The evening’s highlights were Teresa Reichlen’s Titania, which I’ve previously seen, Ashley Hod’s Hippolyta, which I had not, and Sterling Hyltin and Chase Finlay’s second act pas de deux, which, somehow, I also had not previously seen. Reichlen has an elusive, chameleon-like persona that can seem to change at the drop of a hat – a quality, of course, that’s common to highly successful dancers. Here, although the character allows a somewhat aloof demeanor appropriate for fairy royalty, her Titania displayed remarkable warmth and radiance, that quality of being genuine, in addition to the requisite regality. Regardless of the personality she exudes, however, her execution – particularly evident here in her duets with Janzen and Gonzalo Garcia’s Oberon – is always top flight.

Hod’s Hippolyta, her debut in the role, was a revelation. Although obviously an exceptionally strong dancer, Hod comes across as having less natural gravitas than one would expect in this role. But her lighter quality added an appearance of elegance that I don’t recall sensing previously, making the role more than a one-dimensional Amazon warrior queen.

Hyltin’s pas de deux performance, abetted by Finlay’s attentive and competent partnering, was utterly breathtaking. If Reichlen’s aura here was like porcelain in motion, Hyltin’s was like smoothly flowing honey.

Looking back on this past season, Martins clearly faces a problem – one not uncommon to artistic directors who want to lead their company in new directions without abandoning the legacy ballets that continue to deliver both status and willing audiences: how best to merge them. I don’t think that force-feeding contemporary ballets as in this season’s Here/Now Festival is the way to do it, intriguing marketing concept though it was. For one, the Festival’s title implies “present” contemporary – but many of the ballets presented are several decades old, and have been part of NYCB’s repertory for at least that long. There’s little here that’s “here” and “now.” More importantly – again with exceptions – the ten programs had little to distinguish them beyond being choreographed by living choreographers, and few of them are ballets that one would go out of his/her way to see. At best – again aside from those particularly successful pieces by Wheeldon, Ratmansky and Peck – they’re dances one wouldn’t mind seeing again; or that one wouldn’t care to see again unless they were included on an otherwise stellar program. [There’s another category – those one would go out of his/her way to avoid seeing, but Martins curated the Festival offerings so that this category wasn’t represented.]

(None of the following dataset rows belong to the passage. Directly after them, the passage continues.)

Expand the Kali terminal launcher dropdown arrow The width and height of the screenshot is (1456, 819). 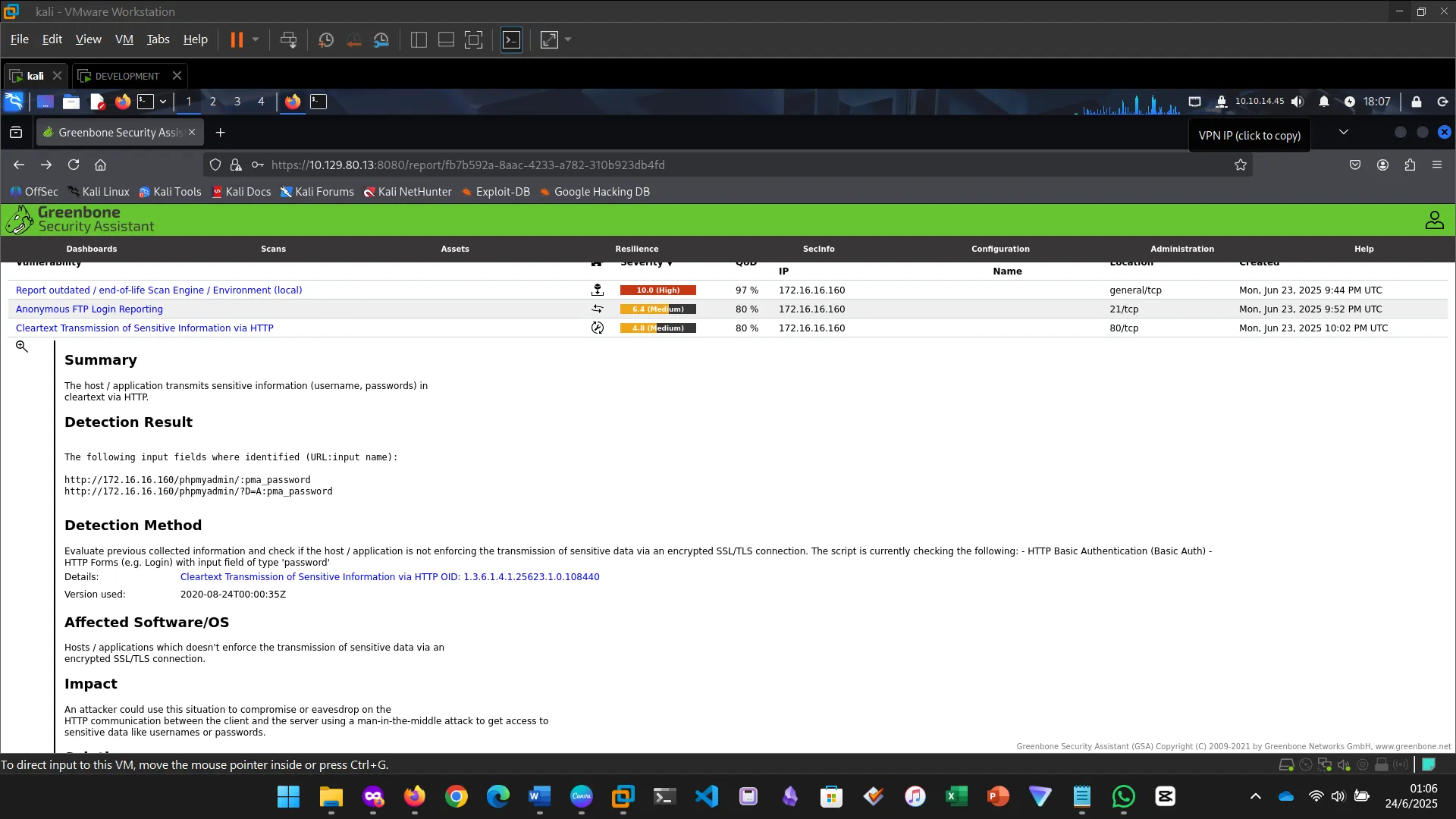point(163,102)
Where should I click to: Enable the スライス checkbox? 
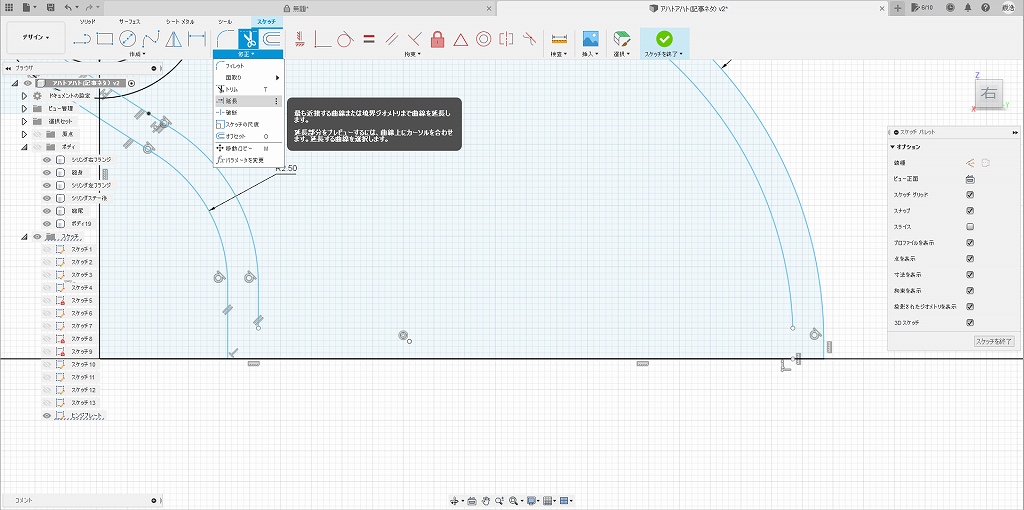pyautogui.click(x=970, y=227)
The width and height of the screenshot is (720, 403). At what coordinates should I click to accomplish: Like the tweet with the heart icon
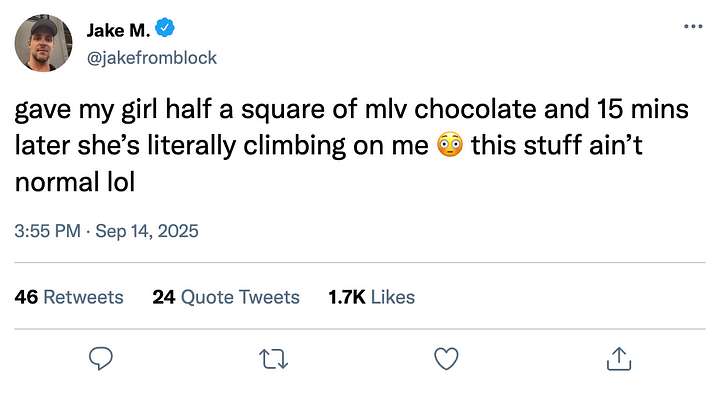(446, 357)
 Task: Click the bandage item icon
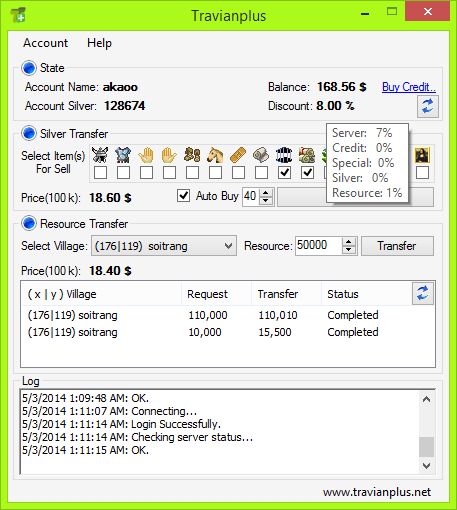(x=238, y=155)

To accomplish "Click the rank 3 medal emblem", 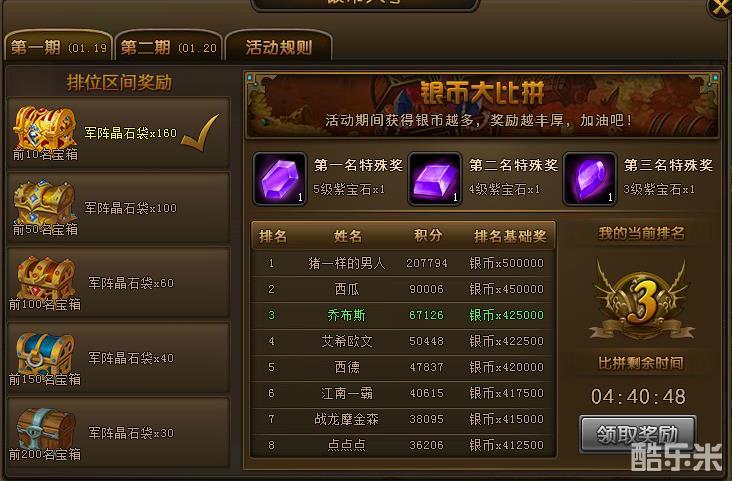I will (641, 299).
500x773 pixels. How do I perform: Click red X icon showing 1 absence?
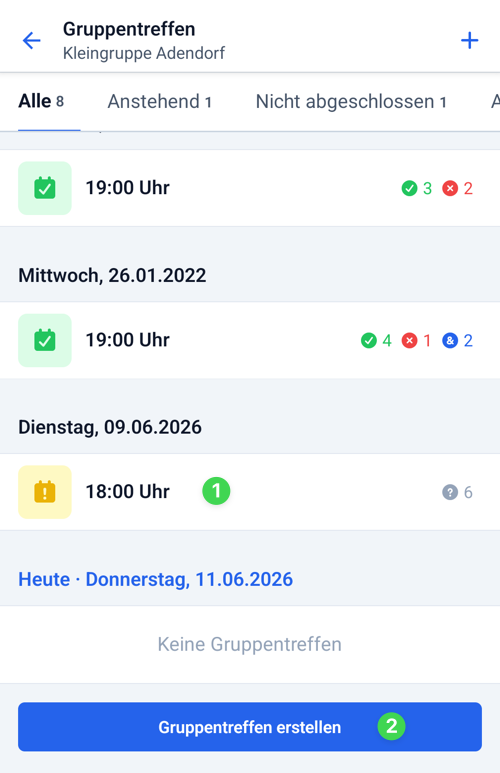(409, 340)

But sandwiching them between classics doesn’t work for the same reason – although there’s a better chance that it would encourage otherwise reluctant audiences to see them. So maybe it’s best to provide individual programs during a season dedicated to “contemporary” ballets – which, notwithstanding this festival, is the direction Martins appears to be going. Regardless, with the legacy ballets to rely on, and a company rich with dancers of the highest caliber, as far as conundrums go, it’s a relatively enviable one.